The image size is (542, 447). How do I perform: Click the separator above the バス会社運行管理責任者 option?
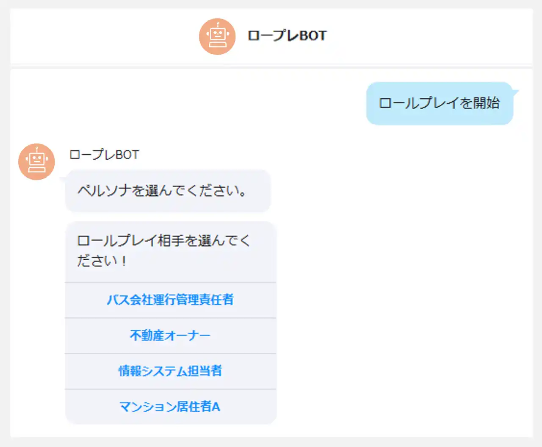click(x=170, y=282)
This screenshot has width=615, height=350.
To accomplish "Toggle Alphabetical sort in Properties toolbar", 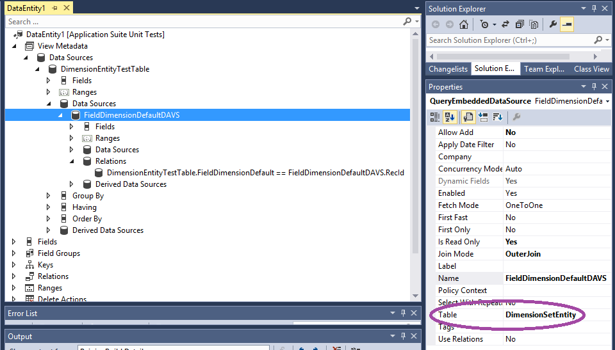I will [x=450, y=116].
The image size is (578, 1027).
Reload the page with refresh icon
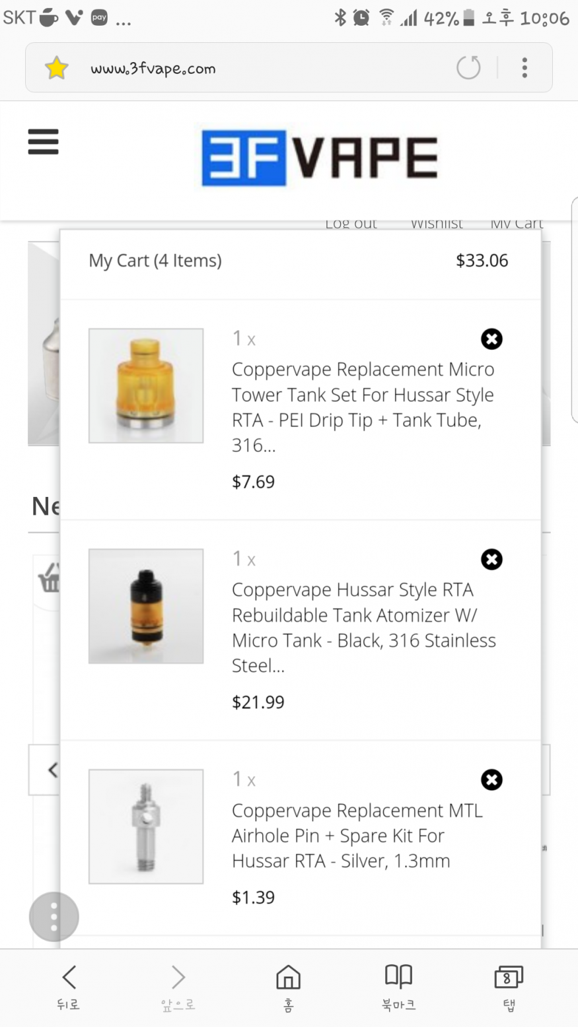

= = = = = = =

◆ What you should do
Leaving the pictures out, set down exactly the lines from the one with "The image size is (578, 1027)." through the end of the records.

◆ Result
The image size is (578, 1027).
Reload the page with refresh icon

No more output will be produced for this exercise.